Hacker News new | past | comments | ask | show | jobs | submit login

Why post something that was explained as incorrect by the Bank of England in 2014?[0]

Where did you pick this misconception up from?

[0]: https://www.bankofengland.co.uk/-/media/boe/files/quarterly-...




This is a pretty awful doc. While technically it's not wrong, it doesn't continue to follow the flow long enough. The example given of "creating money" by creating a balance in someone's account is meaningless. In practice, the money is almost immediately sent to... the seller of the house. They may then go pay off their mortgage at their bank... and nothing much has changed.

I can "create money" too, out of thin air. I'll create a line of credit for you. $10,000. Boom, you have money to spend. I made it out of nothing. You have an account with me for $10,000. Problems arise when you actually go to spend it. Do I have enough assets so I can in fact send the money to the seller of the tractor you just purchased? It just became more concrete.

The idea banks make money out of thin air is a stupid idea, it sounds clever but does nothing except muddy the waters. Nobody used to say the local grocer was "creating money out of thin air" when they created a line of credit. In both cases they have enabled more economic activity - and "creating money" as defined by big brains in economic departments at universities is just a fancy, abstract way of saying "enabled more economic activity by creating credit".


"Do I have enough assets so I can in fact send the money to the seller of the tractor you just purchased?"

Yes you do. Because it is just an internal transfer within the bank. From your account at the bank, to the sellers account at the bank.

If it is to another bank, then that destination bank becomes a depositor in the source bank, which creates a loan to the source bank and a new deposit for the seller is created in the destination bank.

The destination bank does this otherwise the seller will move their bank account in disgust to the source bank - who does promise to complete the transfer.

────────────────

▶ **Requests**:
1. Rewrite the thread on bank money creation starting at "The idea banks" and ending at "at the bank.", putting "village baker" in place of "local grocer".
2. Do these statements agree with the thread on bank money creation? Answer yes or no for each and quote the words that decide it.
(a) The Bank of England explained the point as incorrect in 2014.
(b) The line of credit in the example is for $5,000.
(c) A transfer to another bank makes the destination bank a depositor in the source bank.

▶ **Data segment**:
────────────────

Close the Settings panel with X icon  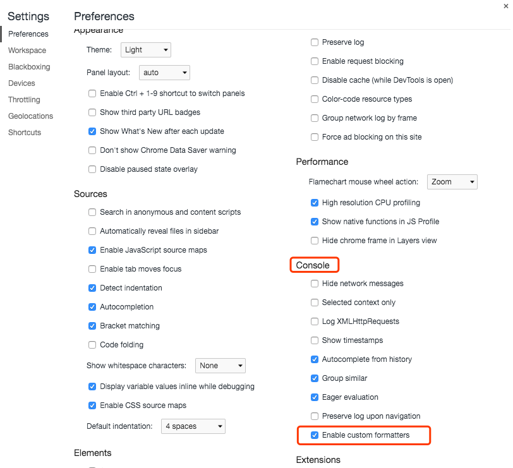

────────────────

▶ **Worked answers**:
1.
The idea banks make money out of thin air is a stupid idea, it sounds clever but does nothing except muddy the waters. Nobody used to say the village baker was "creating money out of thin air" when they created a line of credit. In both cases they have enabled more economic activity - and "creating money" as defined by big brains in economic departments at universities is just a fancy, abstract way of saying "enabled more economic activity by creating credit".


"Do I have enough assets so I can in fact send the money to the seller of the tractor you just purchased?"

Yes you do. Because it is just an internal transfer within the bank. From your account at the bank, to the sellers account at the bank.

2.
(a) Yes: "explained as incorrect by the Bank of England in 2014"
(b) No: "I'll create a line of credit for you. $10,000."
(c) Yes: "that destination bank becomes a depositor in the source bank"